Auch nachdem sich Merles Angst etwas gelegt hatte und wir Harvey zu ihr setzten, reagierte sie vollkommen kaninchenuntypisch. Der dominante Harvey machte sich eifrig daran, der Großen zu zeigen was eine Harke ist und die wiederum wusste vor lauter Überforderung nicht, in welche Richtung sie abhauen sollte, bevor sie sich irgendwann auf das Dach des Hauses flüchtete und dort blieb. Erst ein paar Tage später begann sie langsam aufzutauen und sowohl ihren kleinen Partner, als auch den weitläufigen Platz schätzen und lieben zu lernen. Ich hatte große Hoffnung, dass die langen Strapazen, die dieses Tier durchleben musste nun ein Ende hatten, doch leider irrte ich.
Wenige Wochen nach ihrem Einzug brach bei Merle Ohrenräude aus - eine für Schlachtkaninchenbestände typische Milbenerkrankung, die dort im Regelfall allerdings nicht behandelt wird, da das Leben der Tiere bereits zu Ende ist, bevor der Befall wirklich schlimm werden kann. Außerdem eierte Merle auf seltsam unsicheren Hinterläufen durchs Gehege und auch die Bindegewebsknoten an ihrer linken Körperseite waren bisher nicht kleiner geworden. Ein erneuter Tierarztbesuch war unumgänglich und man kam überein, den großen Knubbel, wo einst der Abszess gesessen hatte, noch einmal zu punktieren und das Bein zu röntgen, um Klarheit zu bekommen, was da nicht stimmte.
Die Gewissheit war niederschmetternd: an Merles linker Körperhälfte hatten sich erneut ein sehr großer und sehr viele kleine Abszesse gebildet, von Bindegewebe war keine Spur mehr. Zudem zeigte das Röntgenbild des Beines einen inoperablen Oberschenkelhalsbruch - was alle sehr erstaunte, schließlich hatte sich Merle bis auf eine leichte Unsicherheit auf den Beinen keinerlei Schmerzen anmerken lassen. In einer erneuten Operation wurden alle Abszesse, die teilweise bis unter die Muskulatur gingen, aber glücklicherweise in sich geschlossen waren, entfernt. Und wieder glänzte Merle mit einem großartigen Schutzengel und einem noch stärkeren Lebenswillen, denn kaum dass sie zurück in ihrem Gehege war, stürzte sie sich auf Futter und Leckerlies, zeigte von Schmerzen keine Spur und war einfach nur froh, wieder zu Hause zu sein. Nur der fast 10cm lange Schnitt der OP und die kahl rasierte Seite verrieten, dass sie überhaupt beim Tierarzt war. Und so sollte es auch die kommenden Tage bleiben: Schmerzmittel wurde strikt abgelehnt und nur dann genommen, wenn ich es als Haferflockenbeigabe reichte.

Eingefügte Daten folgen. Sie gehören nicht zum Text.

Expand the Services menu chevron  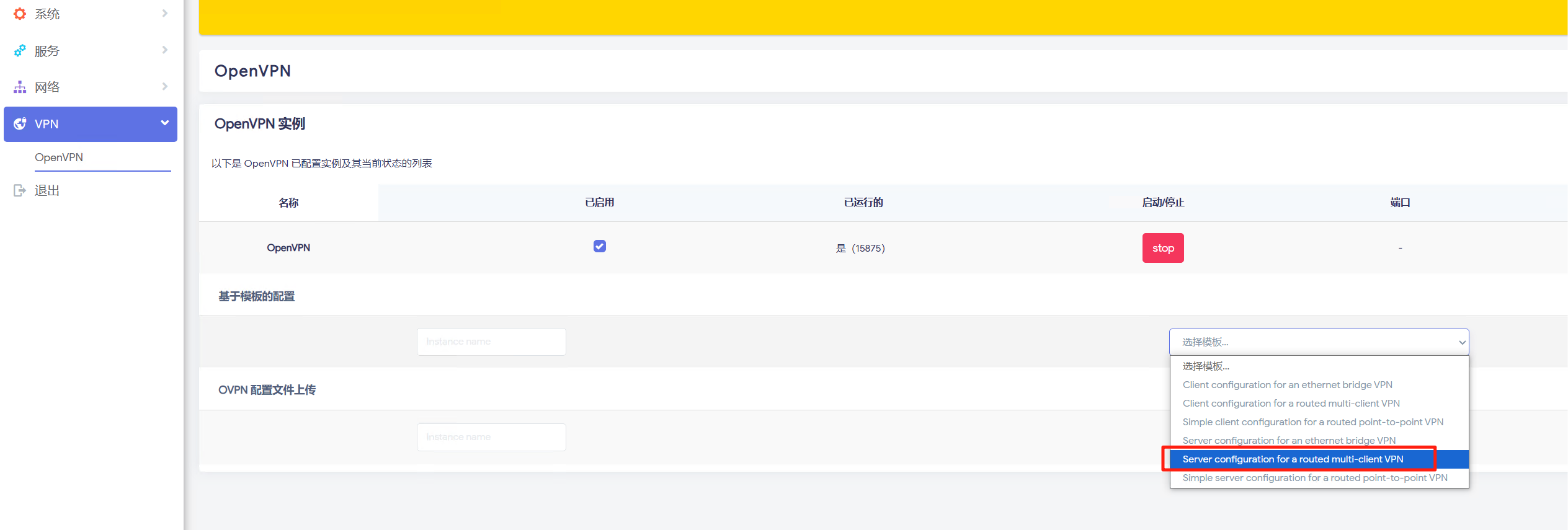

Erst jetzt, viele Wochen nach der Operation und den ganzen Strapazen seit ihrer Ankunft kann Merle anfangen, ein richtiges Kaninchenleben zu führen. Der Bruch verheilt langsam, aber Merle arrangiert sich damit und beginnt wieder besser zu hoppeln und höher springen zu können. Und nicht nur das: in der Zeit, die sie nun hier ist, hat sie in Harvey einen tollen Partner gefunden. Sie hat Vertrauen zu mir gefasst, ist eine große Meisterin der Bettelkunst geworden und genießt es, von mir gekuschelt und gestreichelt zu werden.
Außerdem hat sie nun ihre Vorliebe fürs Buddeln entdeckt und wühlt und gräbt sich durch alles, was sie nur finden kann, ganz gleich, ob Toilette, Handtücher oder Buddelkiste. Sie hat ihre hektische Art nie abgelegt und flüchtet heute noch blitzschnell, sobald sie ein unbekanntes Geräusch hört oder Harvey sie mal jagt - allerdings ins Haus, anstatt die Wand hoch. Hier durfte sie lernen, was es heißt, ein Kaninchen zu sein und was Leben bedeutet. Und wenn Merle eines weiß, dann ist es, dass man sein Kaninchenleben in vollen Zügen genießen sollte. Erst recht, wenn man es dem Glück verdankt, Müll gewesen zu sein.